Following the aortic valve procedure, repeated mitral balloon valvuloplasty was attempted using first a 28 mm Inoue balloon inserted through the apex and then a 30 mm Osypka balloon (Fig. 3a). The echocardiography showed a slight decrease of the mitral valve gradient to a mean value of 9 mmHg, but a moderate mitral valve regurgitation. Due to the insufficient dilatation of the mitral valve an attempt was undertaken to implant a 27 mm repositionable Lotus Valve System (Boston Scientific, Marlborough, MA) without sheath, directly through the exposed apex (Fig. 3b).
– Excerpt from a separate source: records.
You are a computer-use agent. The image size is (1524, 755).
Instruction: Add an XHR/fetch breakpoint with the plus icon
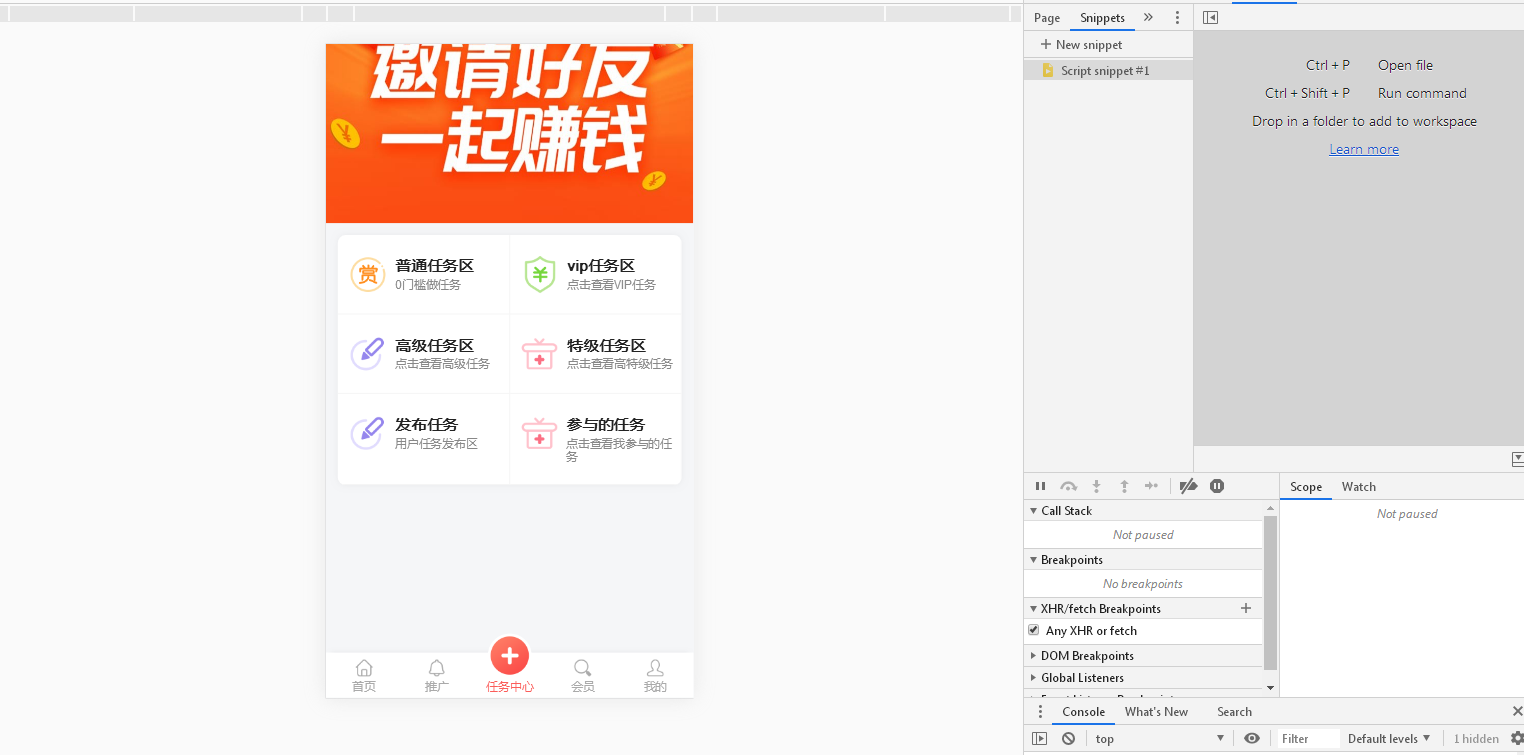tap(1246, 608)
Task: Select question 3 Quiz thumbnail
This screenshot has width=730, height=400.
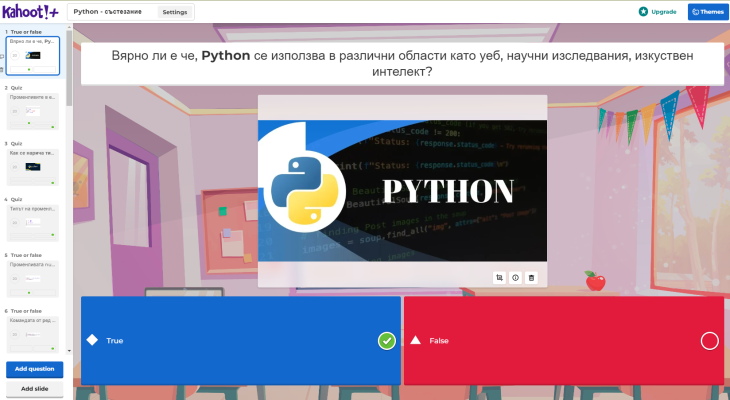Action: pos(34,165)
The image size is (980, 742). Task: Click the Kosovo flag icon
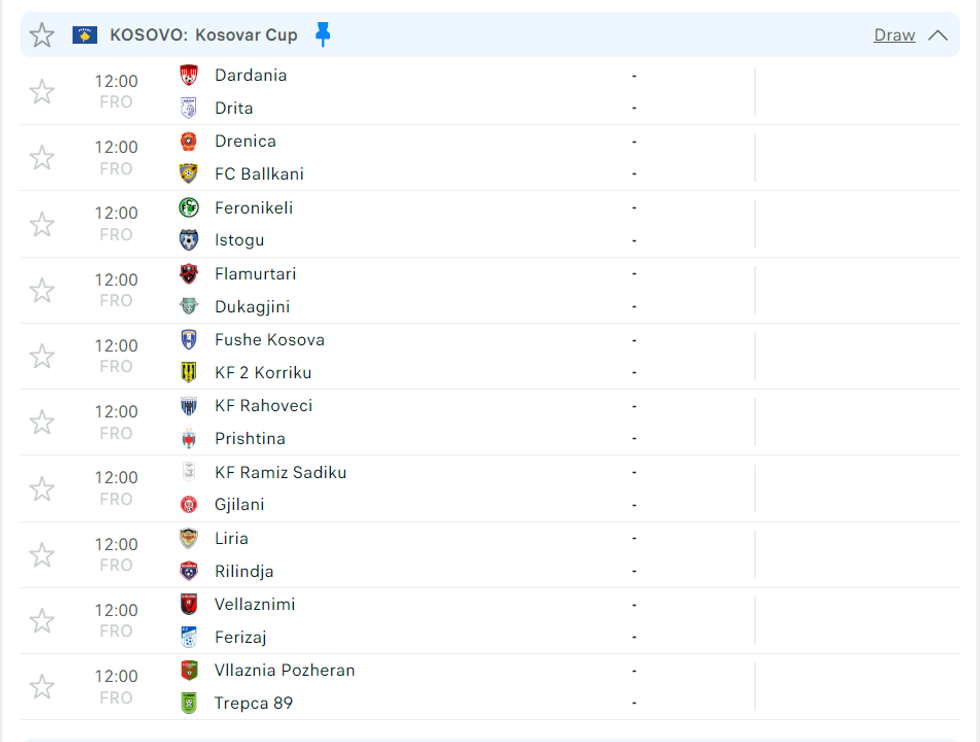point(85,35)
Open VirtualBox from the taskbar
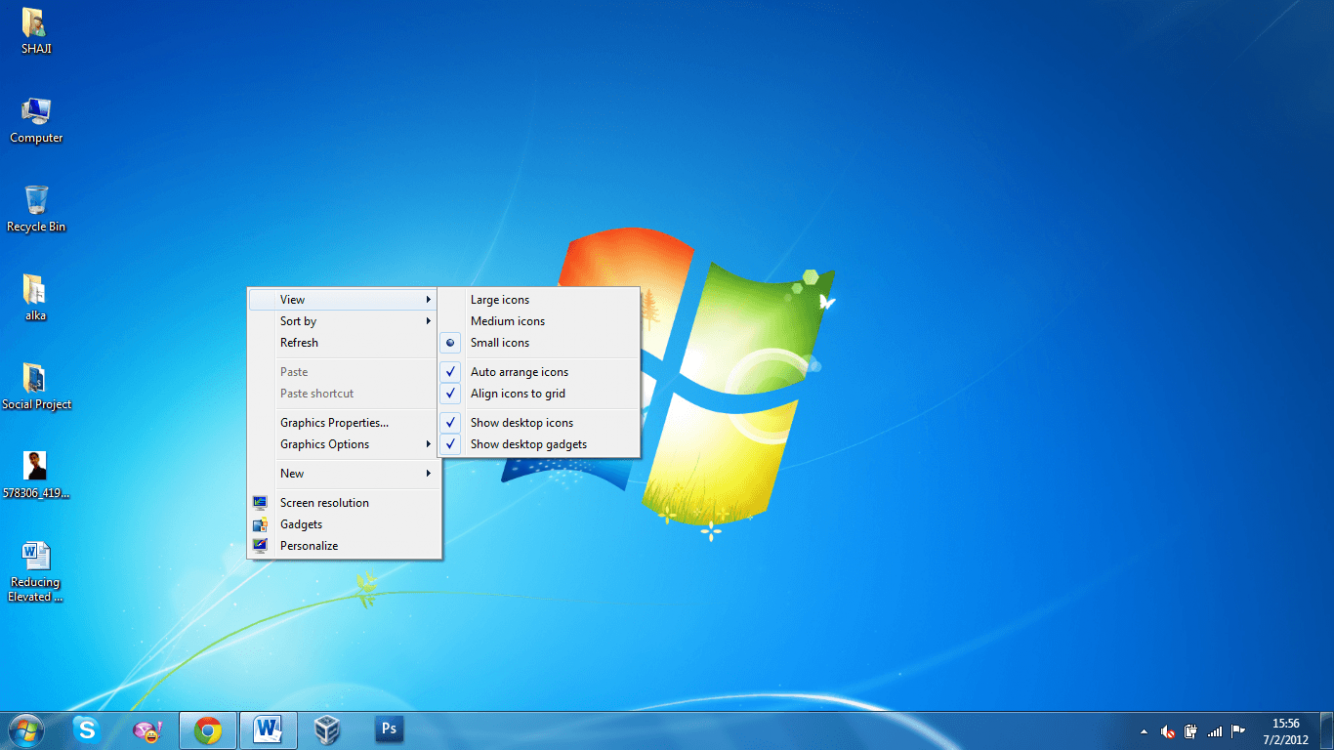1334x750 pixels. pyautogui.click(x=327, y=731)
Immediately after the implantation of the Lotus valve, the patient developed profound hypotension. On echocardiography, severe obstruction of the left ventricular outflow tract (LVOT) due to anterior displacement of the thickened and partially calcified anterior native mitral valve leaflet was detected (Fig. 3c/d). The Lotus valve was partially recaptured and a second implantation was attempted with the valve positioned slightly higher into the left atrium, but LVOT-obstruction persisted. The valve was removed, leaving the native mitral valve with a transvalvular gradient of 4 mmHg, with mild mitral valve regurgitation.
The patient was extubated in the hybrid room and had an uneventful recovery. She was discharged to the rehabilitation clinic 9 days after the procedure. Echocardiography at one month showed mild aortic regurgitation and a moderate mitral valve stenosis with a mean gradient of 8 mmHg. Furthermore, the patient reported about an improvement of physical capacity after the intervention and rehabilitation.